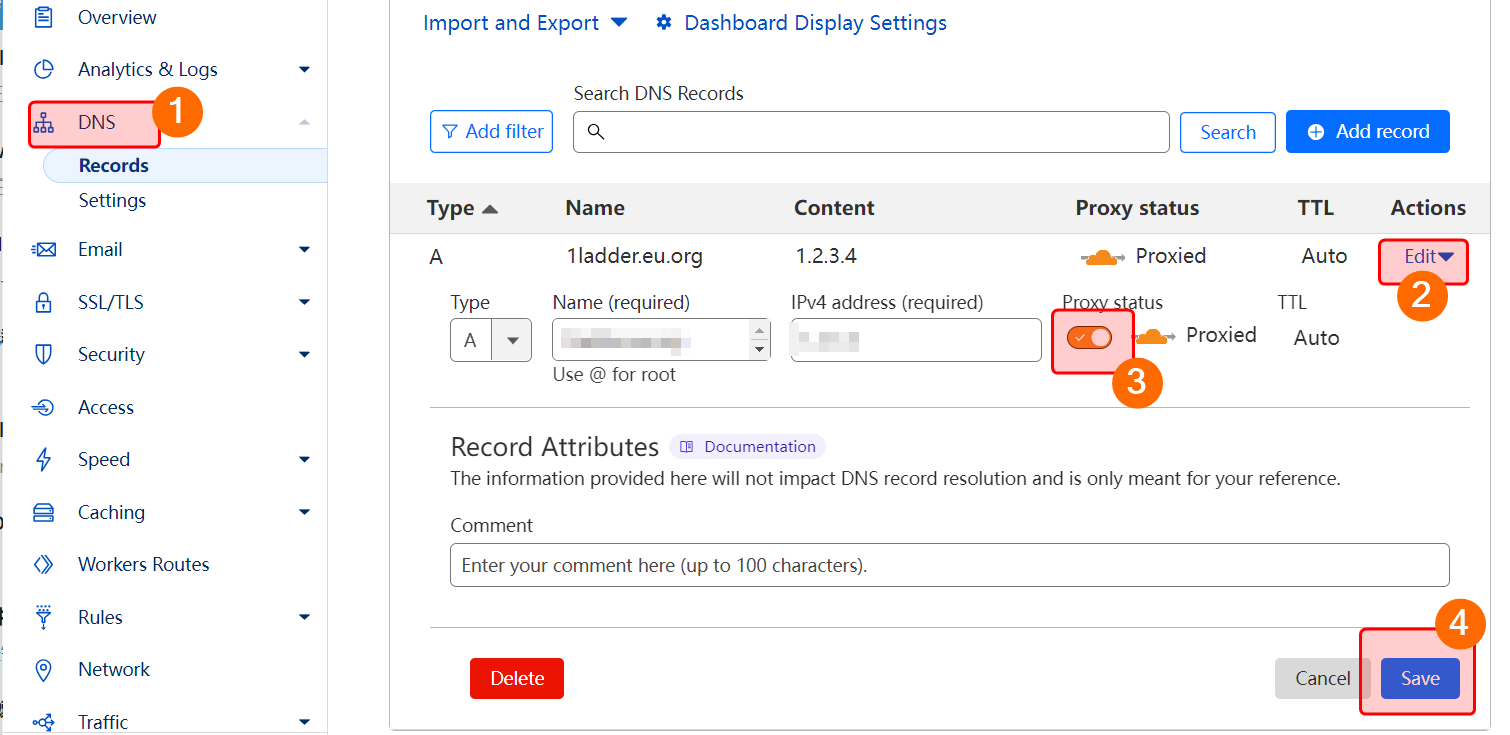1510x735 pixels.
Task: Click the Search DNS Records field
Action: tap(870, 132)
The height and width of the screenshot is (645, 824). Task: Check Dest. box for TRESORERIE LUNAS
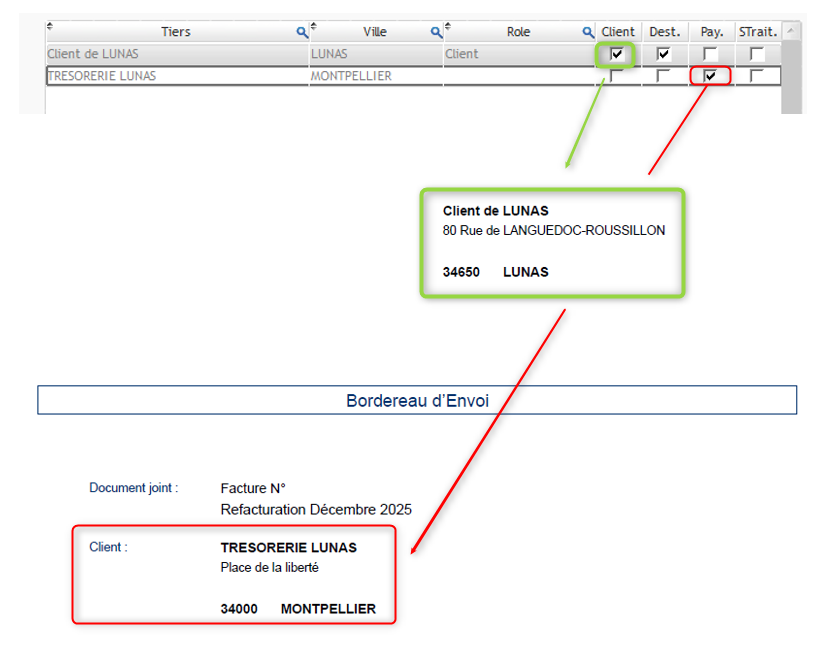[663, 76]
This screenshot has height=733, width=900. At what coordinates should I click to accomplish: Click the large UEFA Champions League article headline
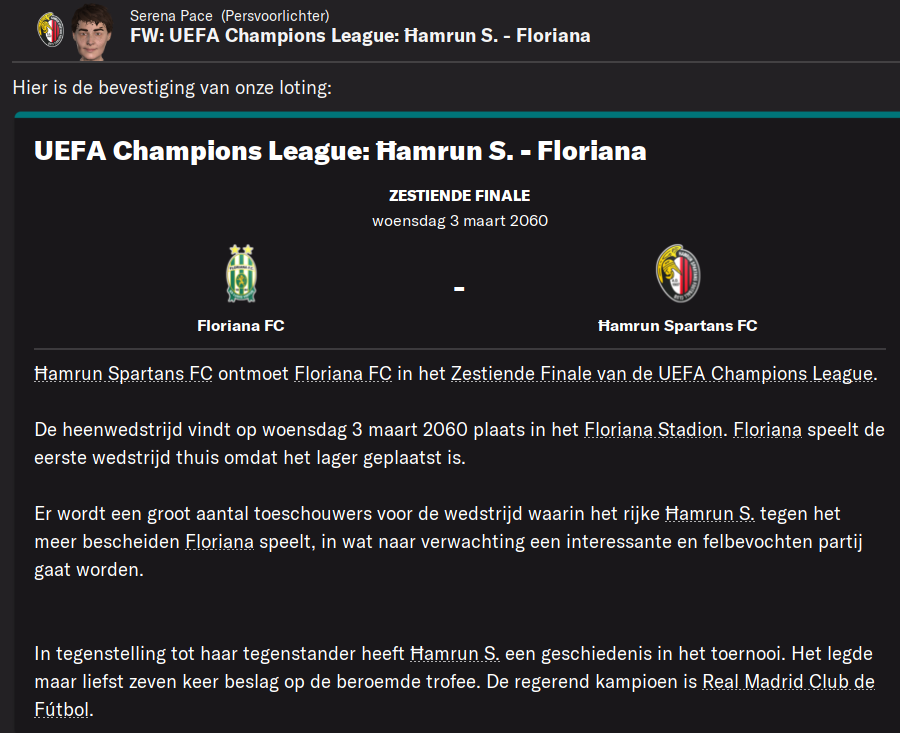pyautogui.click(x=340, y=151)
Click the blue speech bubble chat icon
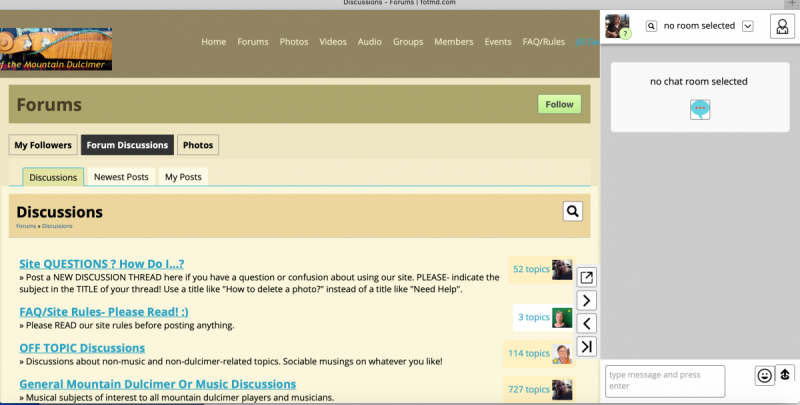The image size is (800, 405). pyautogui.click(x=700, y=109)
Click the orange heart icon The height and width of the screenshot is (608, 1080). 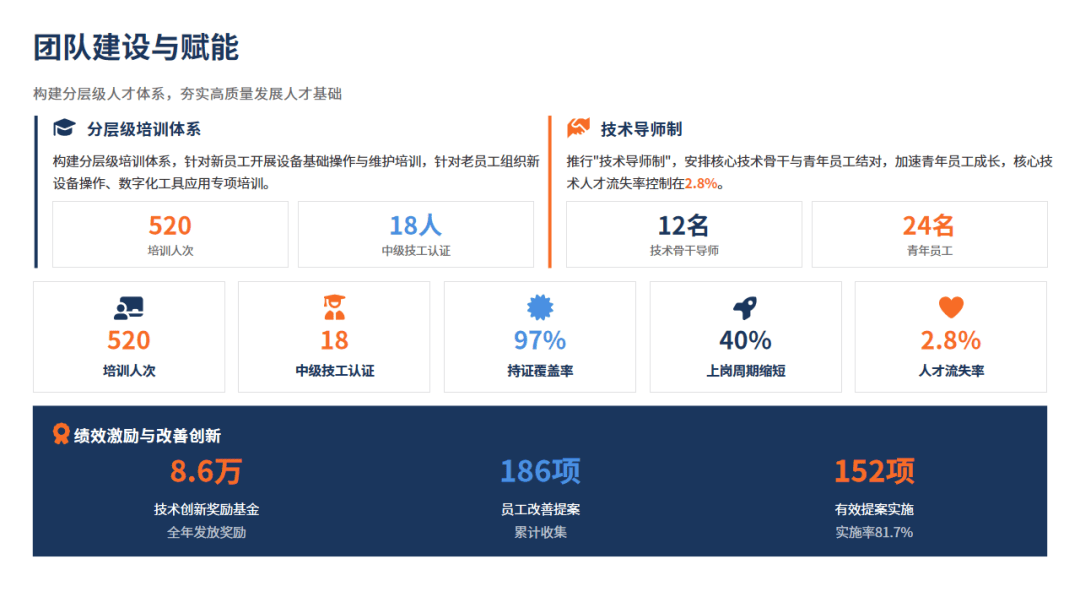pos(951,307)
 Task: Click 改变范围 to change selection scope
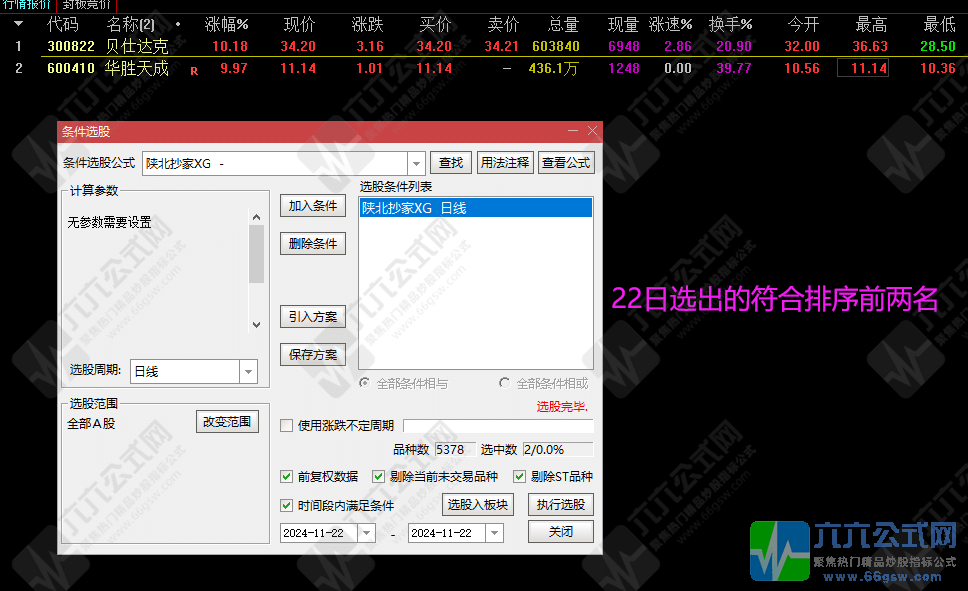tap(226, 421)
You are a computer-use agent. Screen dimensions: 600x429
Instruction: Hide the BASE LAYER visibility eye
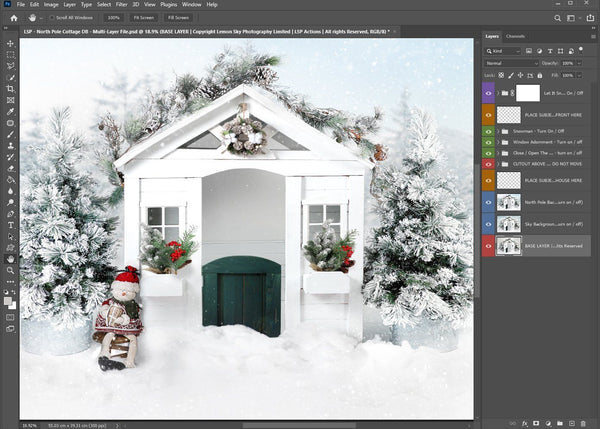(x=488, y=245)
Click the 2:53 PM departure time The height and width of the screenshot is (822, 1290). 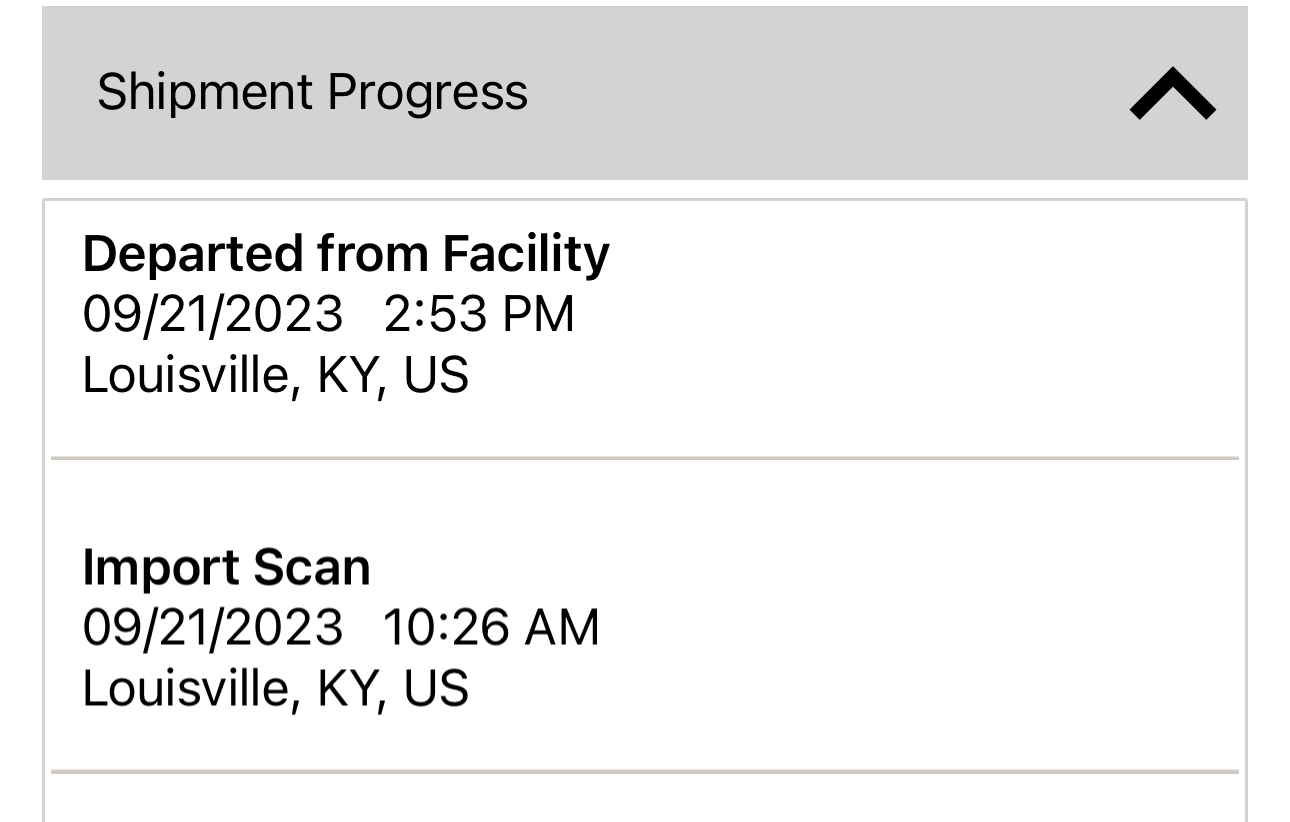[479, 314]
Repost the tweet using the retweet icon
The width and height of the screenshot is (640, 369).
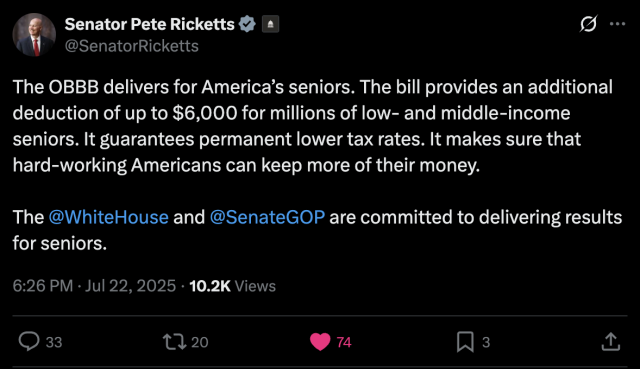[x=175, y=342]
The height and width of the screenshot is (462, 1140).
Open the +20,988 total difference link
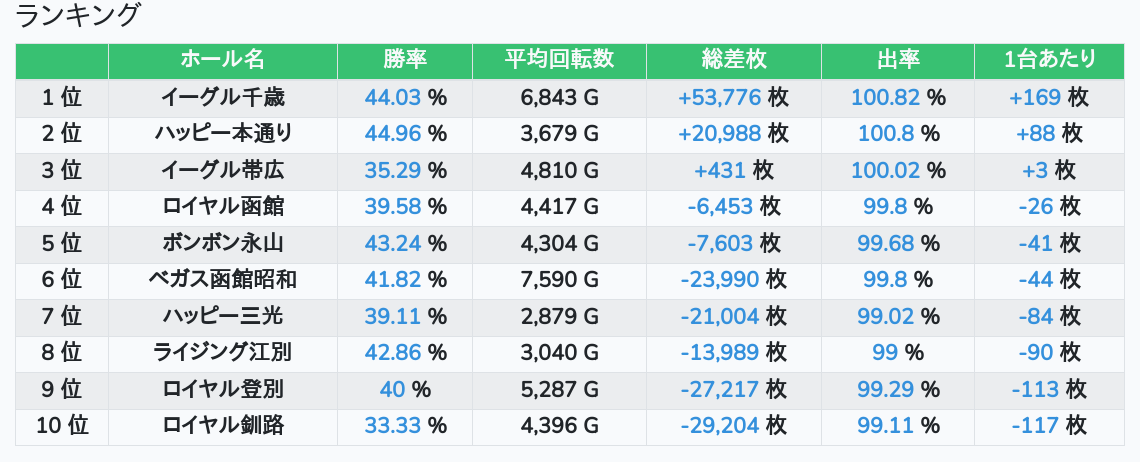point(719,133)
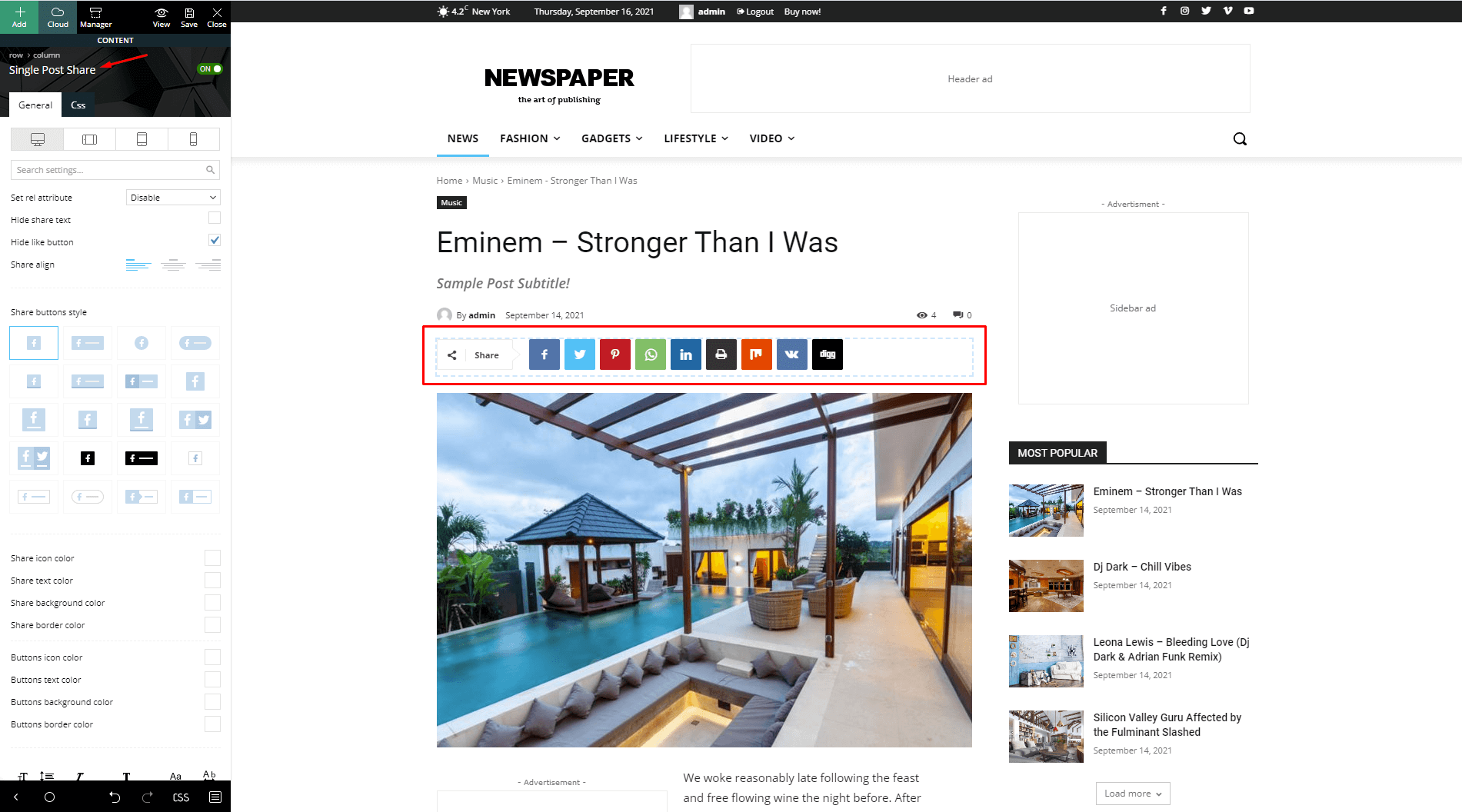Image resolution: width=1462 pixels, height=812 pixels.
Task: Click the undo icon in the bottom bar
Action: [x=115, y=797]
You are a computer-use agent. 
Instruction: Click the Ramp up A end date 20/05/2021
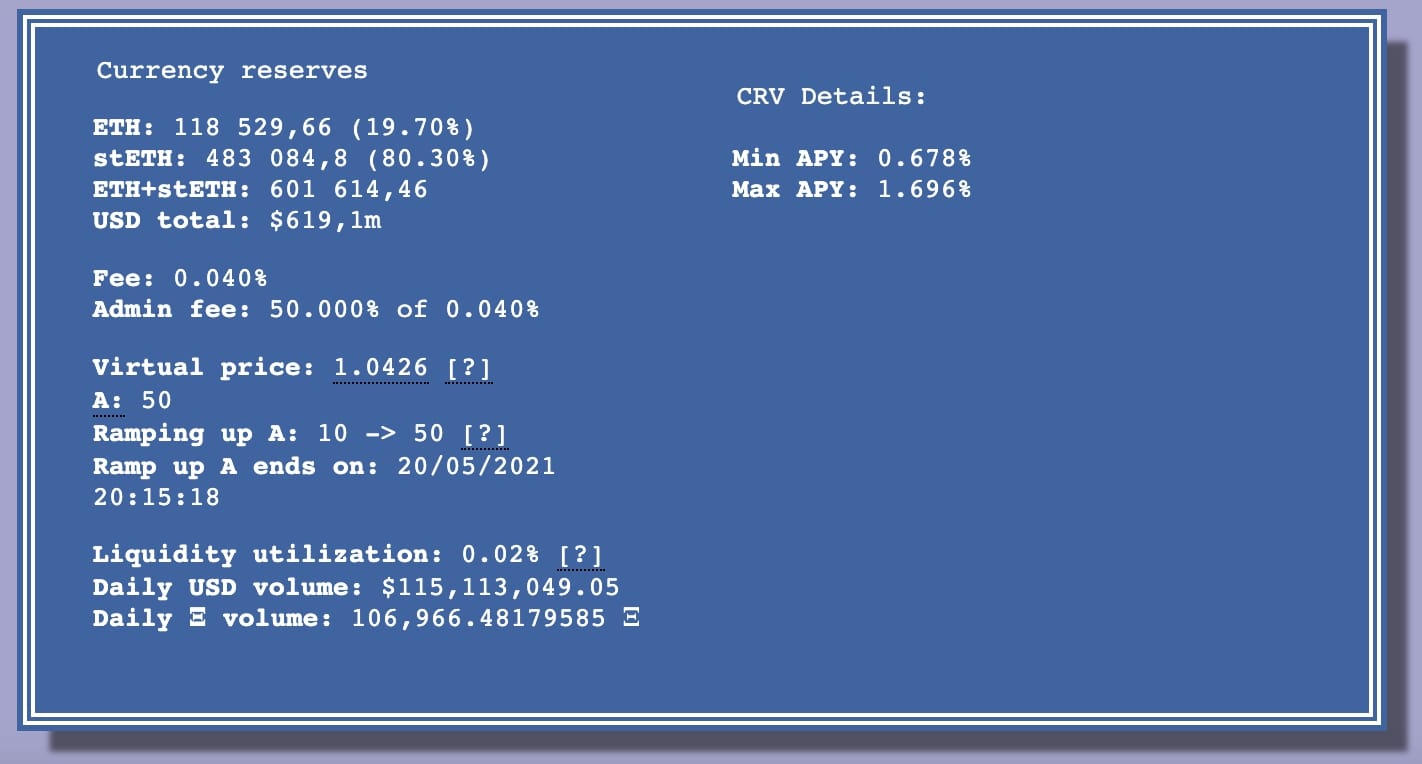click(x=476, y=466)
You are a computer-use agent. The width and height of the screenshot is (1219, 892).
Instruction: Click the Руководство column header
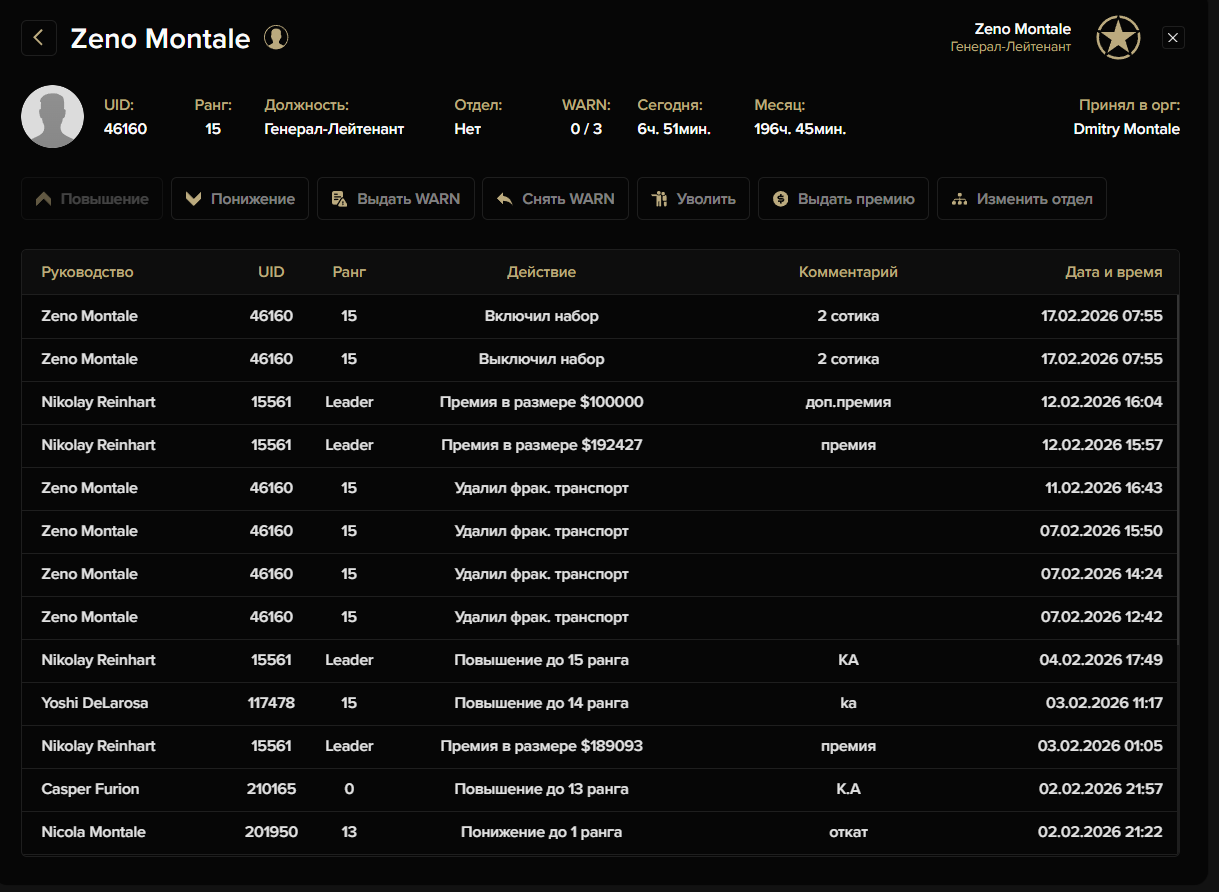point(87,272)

________________________

Set down nothing but the lines from the one containing "Instruction: Click the Руководство" to the final line above, both included, with every picture left out.

--- Solution for this task ---
Instruction: Click the Руководство column header
point(87,272)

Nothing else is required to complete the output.